_What the task requires_:
Would you please set down the entries below exactly as shown?

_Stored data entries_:
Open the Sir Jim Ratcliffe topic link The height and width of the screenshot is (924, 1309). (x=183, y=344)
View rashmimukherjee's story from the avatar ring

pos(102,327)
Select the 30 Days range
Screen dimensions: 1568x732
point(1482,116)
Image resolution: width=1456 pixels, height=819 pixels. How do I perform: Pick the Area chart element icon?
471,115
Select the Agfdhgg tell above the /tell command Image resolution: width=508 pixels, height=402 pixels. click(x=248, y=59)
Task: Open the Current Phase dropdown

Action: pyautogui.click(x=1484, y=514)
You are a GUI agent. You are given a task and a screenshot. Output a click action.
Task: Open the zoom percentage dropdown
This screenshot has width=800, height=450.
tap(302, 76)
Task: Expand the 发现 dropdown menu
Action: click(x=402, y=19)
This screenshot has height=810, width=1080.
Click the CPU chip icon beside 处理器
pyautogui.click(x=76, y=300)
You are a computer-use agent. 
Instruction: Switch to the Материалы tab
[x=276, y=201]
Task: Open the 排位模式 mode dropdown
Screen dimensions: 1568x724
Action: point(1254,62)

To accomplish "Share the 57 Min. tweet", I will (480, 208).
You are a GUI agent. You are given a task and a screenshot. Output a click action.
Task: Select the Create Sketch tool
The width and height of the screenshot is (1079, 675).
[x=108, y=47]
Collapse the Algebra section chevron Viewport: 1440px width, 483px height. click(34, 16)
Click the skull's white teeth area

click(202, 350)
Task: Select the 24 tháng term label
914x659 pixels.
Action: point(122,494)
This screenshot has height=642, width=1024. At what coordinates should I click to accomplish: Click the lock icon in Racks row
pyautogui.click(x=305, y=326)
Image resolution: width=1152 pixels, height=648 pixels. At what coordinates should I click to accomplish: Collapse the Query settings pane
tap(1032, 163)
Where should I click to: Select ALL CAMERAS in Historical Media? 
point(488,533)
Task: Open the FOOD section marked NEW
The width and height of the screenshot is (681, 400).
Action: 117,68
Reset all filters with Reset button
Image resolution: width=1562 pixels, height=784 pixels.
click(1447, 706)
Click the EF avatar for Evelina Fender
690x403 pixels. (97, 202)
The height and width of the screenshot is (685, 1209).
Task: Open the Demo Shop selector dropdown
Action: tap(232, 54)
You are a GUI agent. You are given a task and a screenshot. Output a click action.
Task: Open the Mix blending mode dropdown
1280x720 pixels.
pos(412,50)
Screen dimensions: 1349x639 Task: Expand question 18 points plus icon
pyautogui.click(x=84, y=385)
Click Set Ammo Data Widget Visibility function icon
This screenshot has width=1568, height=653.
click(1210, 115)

_Completed task_:
Open the Sir Jim Ratcliffe topic link The height and width of the screenshot is (924, 1309). (x=183, y=344)
View rashmimukherjee's story from the avatar ring

pos(102,327)
Select the 30 Days range
Screen dimensions: 1568x732
point(1482,116)
Image resolution: width=1456 pixels, height=819 pixels. How do I perform: Pick the Area chart element icon?
471,115
Select the Agfdhgg tell above the /tell command Image resolution: width=508 pixels, height=402 pixels. click(x=248, y=59)
Task: Open the Current Phase dropdown

Action: pyautogui.click(x=1484, y=514)
You are a GUI agent. You are given a task and a screenshot. Output a click action.
Task: Open the zoom percentage dropdown
This screenshot has width=800, height=450.
tap(302, 76)
Task: Expand the 发现 dropdown menu
Action: click(x=402, y=19)
This screenshot has height=810, width=1080.
Click the CPU chip icon beside 处理器
pyautogui.click(x=76, y=300)
You are a computer-use agent. 
Instruction: Switch to the Материалы tab
[x=276, y=201]
Task: Open the 排位模式 mode dropdown
Screen dimensions: 1568x724
Action: point(1254,62)

To accomplish "Share the 57 Min. tweet", I will (480, 208).
You are a GUI agent. You are given a task and a screenshot. Output a click action.
Task: Select the Create Sketch tool
The width and height of the screenshot is (1079, 675).
[x=108, y=47]
Collapse the Algebra section chevron Viewport: 1440px width, 483px height. click(34, 16)
Click the skull's white teeth area

click(202, 350)
Task: Select the 24 tháng term label
914x659 pixels.
Action: point(122,494)
This screenshot has height=642, width=1024. At what coordinates should I click to accomplish: Click the lock icon in Racks row
pyautogui.click(x=305, y=326)
Image resolution: width=1152 pixels, height=648 pixels. At what coordinates should I click to accomplish: Collapse the Query settings pane
tap(1032, 163)
Where should I click to: Select ALL CAMERAS in Historical Media? 
point(488,533)
Task: Open the FOOD section marked NEW
The width and height of the screenshot is (681, 400).
Action: 117,68
Reset all filters with Reset button
Image resolution: width=1562 pixels, height=784 pixels.
click(1447, 706)
Click the EF avatar for Evelina Fender
690x403 pixels. (97, 202)
The height and width of the screenshot is (685, 1209).
Task: Open the Demo Shop selector dropdown
Action: tap(232, 54)
You are a GUI agent. You are given a task and a screenshot. Output a click action.
Task: Open the Mix blending mode dropdown
1280x720 pixels.
pos(412,50)
Screen dimensions: 1349x639 Task: Expand question 18 points plus icon
pyautogui.click(x=84, y=385)
Click Set Ammo Data Widget Visibility function icon
This screenshot has width=1568, height=653.
click(1210, 115)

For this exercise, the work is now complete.